The UFC has been trying to get the world’s fastest growing sport regulated in the world’s largest market for years. On Wednesday, they will be making their second plea to New York legislators, regulators and promoters in an attempt to have them overturn their initial ruling last June. New York is one of eight remaining states whose athletic commission refuses to regulate Mixed Martial Arts. New York banned the sport in 1997.
New York Assemblyman Steven Englebright will assist Marc Ratner, vice president of regulatory affairs for the UFC, present a case study conducted by the economic development consulting firm HR & A. The UFC requested their assistance to conduct the study immediately following the bill’s rejection in June.
Ratner is the former executive director for Nevada State Athletic Commission, a post that he held for 14 years. Englebright has been a major ally for MMA, particularly the UFC, in its attempt to once again promote in the Empire State.
Ratner initially presented the results of the study on a conference call to members of the press yesterday. In times of economic uncertainty, the UFC plans to hit members of the State Assembly’s Tourism, Arts, and Sports Development Committee with financial numbers that will blow their minds.
The HR & A study focused on putting on MMA events in two key New York locations, Buffalo and New York City. An event held at The HSBC Arena in Buffalo would accommodate up to 19,200 fans, which could generate $5.2 million in economic activity and produce $350,000 in tax revenues for the state of New York.
An MMA event at Madison Square Garden, the crown jewel of New York City, could hold up to 20,000 fans, generating an astonishing $11.3 million in economic activity and $917,000 in tax revenues for the state.
“We want to get the sport of mixed martial arts regulated in the state of New York as soon as possible and this is just one step in that process to convince legislators that what, in particular, the UFC brings to the state of New York will be a very positive thing when it comes to economics,” stated UFC representative Lawrence Epstein. “In the context with what’s going on in New York and the rest of the country, I think it’s even more compelling.”

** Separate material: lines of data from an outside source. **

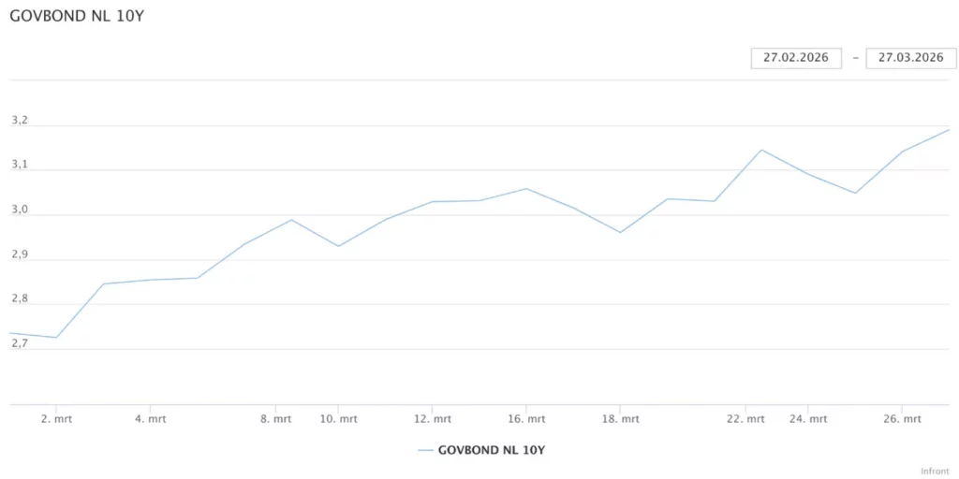
Task: Click the 3,2 y-axis label
Action: [x=20, y=121]
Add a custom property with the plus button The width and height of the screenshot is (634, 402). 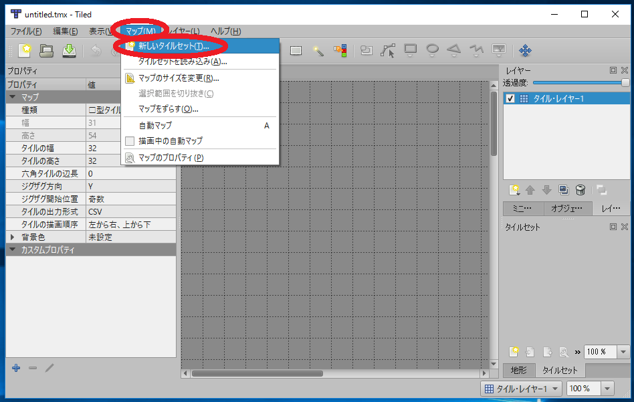coord(15,368)
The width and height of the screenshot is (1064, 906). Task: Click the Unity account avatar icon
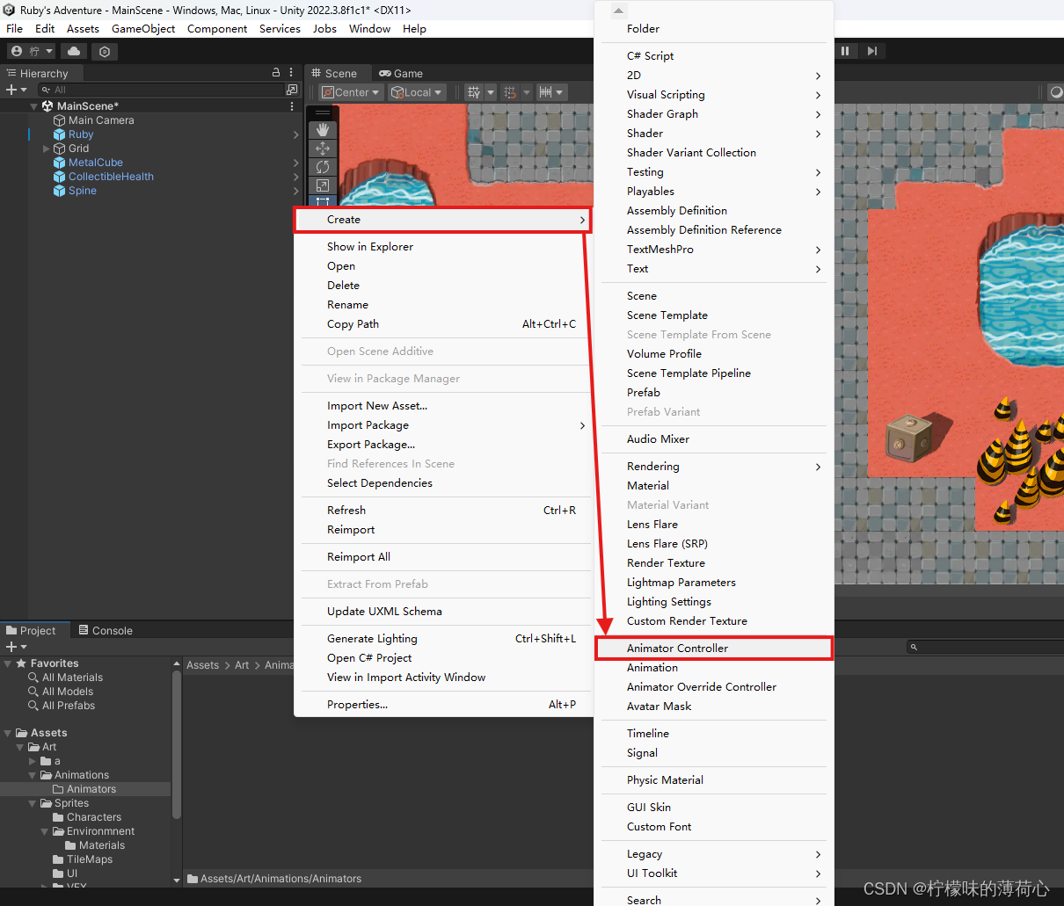[18, 51]
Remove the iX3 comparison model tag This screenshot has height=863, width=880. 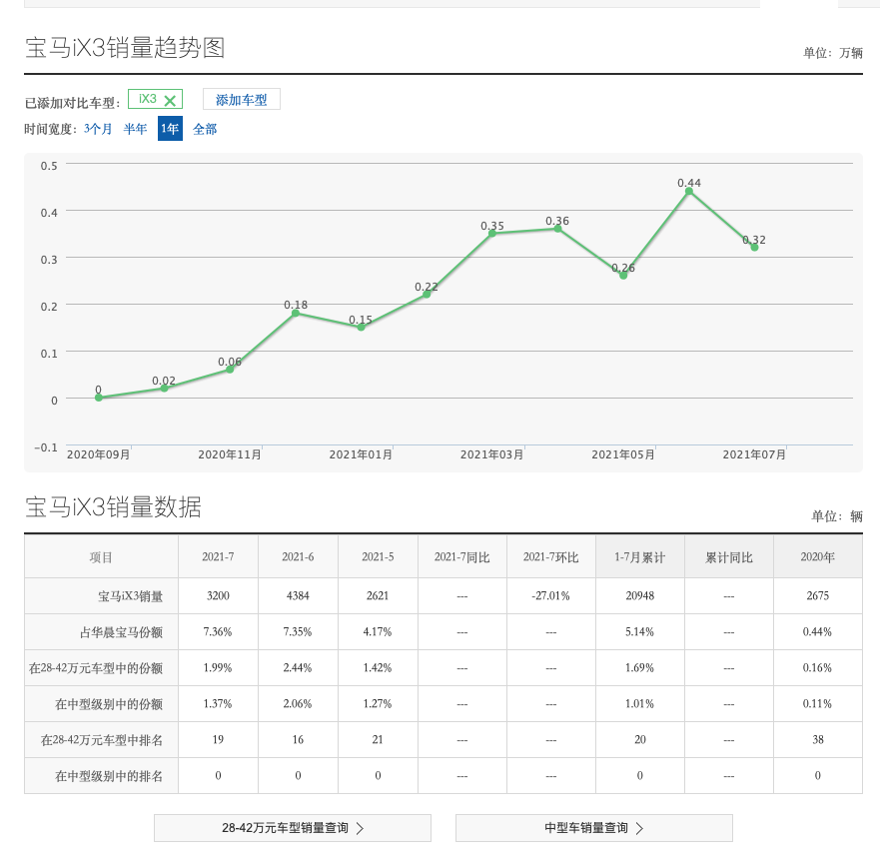(170, 101)

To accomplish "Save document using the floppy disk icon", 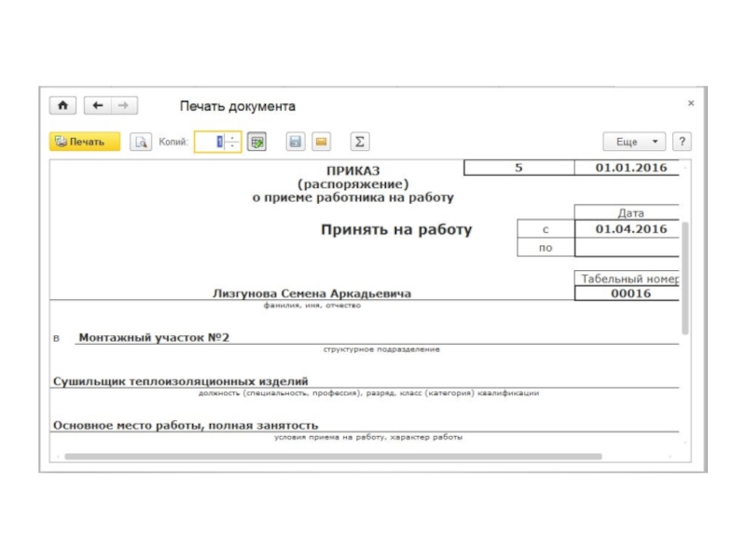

Tomorrow’s proceedings will be the first step in a very long journey for the UFC. If the re-introduced bill gets passed by the committee, it would then be presented to the entire Assembly for a vote. A companion bill would have to begin a similar two-vote process through the Senate.
If both bills were to pass, the amendment bill would be presented to New York’s Governor for passage. It is at that point that the NYSAC would put a system in place to oversee the sport.
The process could take months, however with the financial ramifications involved for New York, and the unparalleled exposure for the UFC, it is certainly worth it.